Kyoto


With some advance planning and passes, took the Shinkansen to Kyoto, less than 3 hours.

(cleaners, women in pink, men in blue!) waiting to board incoming train for quick cleaning)

"the stations are so clean you could eat off the floor!"

Arrived ! Found an amazing place to stay on airbnb called Tsukiya B & B, a traditional Machiya style home made of mud wood and paper! and yukatas (Japanese pajamas!)

Had some delicious home made soba noodle, made with green tea, served cold with a scallions and soy, very understated.

Met up with friend Kimiko from Kyoto and she kindly was the tour guide for a day of amazing Zen Gardens!

Daitoku-ji is a walled temple complex in northern Kyoto famed for both its historical associations and its many beautiful Zen gardens. There are actually 22 sub-temples within the compound’s walls, but only four of these are open on a regular basis. Other sub-temples have occasional and irregular “special” openings, but throughout much of the year they remain closed to the general public and are dedicated to religious matters. So when peeping in at the gates of most of these temples you will see a lot of signs that say “private” and “keep out”

Our first stop was Ryogen in Temple. Built in 1502, its meditation hall is the oldest in Japan and it also has Japan’s smallest rock garden. There are actually several gardens to view here, all with deeply symbolic meanings attached to them. The first garden is the Kodatei Garden. Its whirling patterns are said to represent the inhalation and exhalation of breath, which is fitting, as focusing on the breath is the first basic step of Zen meditation

circling the building counter-clockwise we then come to the Totekiko, the smallest garden in Japan. Despite its tiny size, its rocks and ripples represent the full power of cause and effect: how a drop, becomes a wave, and how a wave becomes the sea.

Circling round to the front of the meditation hall we come to the Isshidan Garden. Again the raked white sand here represents the sea, but the rocks represent islands from Chinese mythology, the tall rock at the far end depicting Mount Horai, the blessed island of immortality.

Circling round to the front of the meditation hall we come to the Isshidan Garden. Again the raked white sand here represents the sea, but the rocks represent islands from Chinese mythology, the tall rock at the far end depicting Mount Horai, the blessed island of immortality.

We then attempted to get into Koto in Temple with majestic bamboo, however it was closed as the bamboo had been damaged by a typhoon! I did manage to snap these...

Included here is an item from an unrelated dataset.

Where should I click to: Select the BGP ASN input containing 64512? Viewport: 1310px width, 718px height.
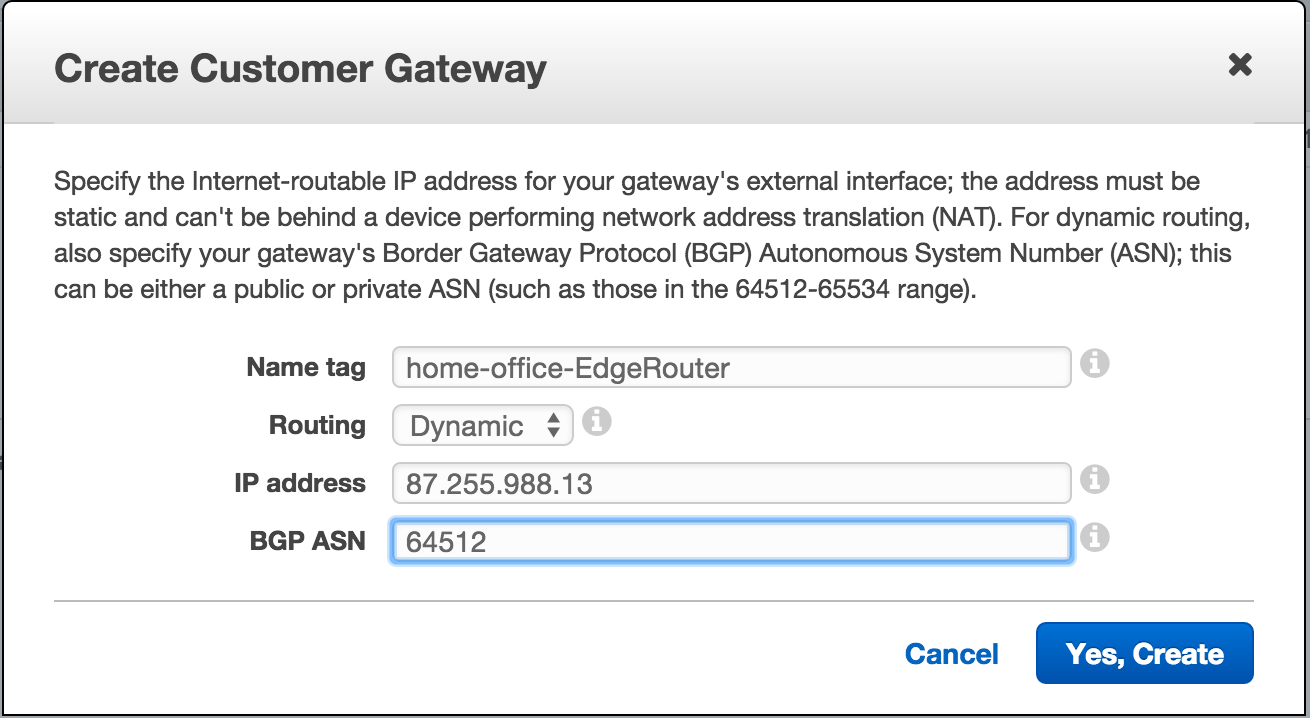click(731, 542)
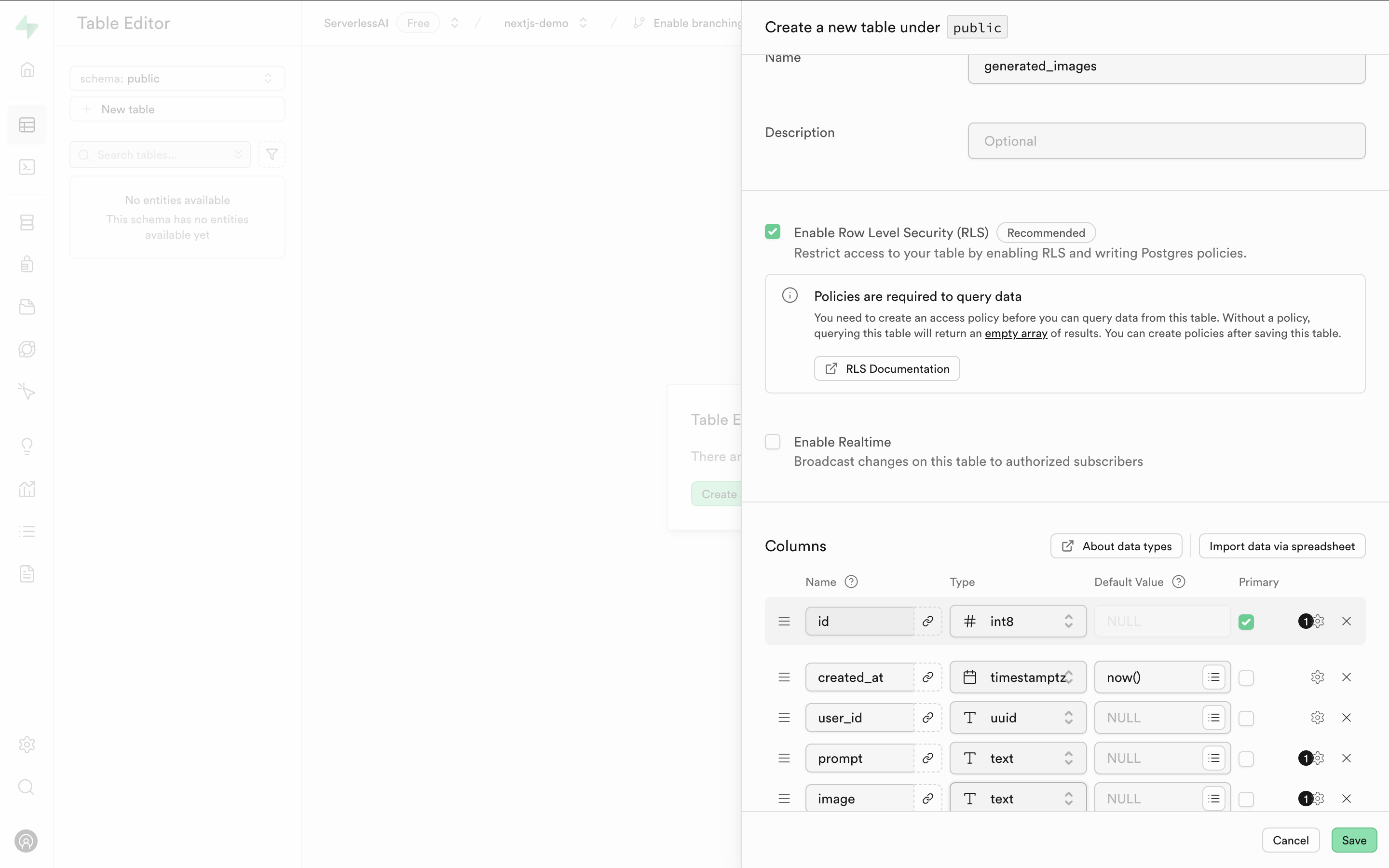Click the generated_images name input field
1389x868 pixels.
(x=1167, y=65)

finally to Daisen in Temple

The elaborate stone garden at Daisen-in is one of the most famous in Japan, but photography here is strictly forbidden and you will be asked to keep your camera in your bag. I’m not sure why they have this strict policy. It could be that it is a kind of Zen lesson. Putting away your camera, you are forced to control your desire to capture each moment and as you view the garden you must accept the transient nature of your experience. The absence of clicking shutters and jostling cameramen may also enable you to focus your mind more purely on the scene before you.

The trees out in front of this temple were my favorite ones of the day!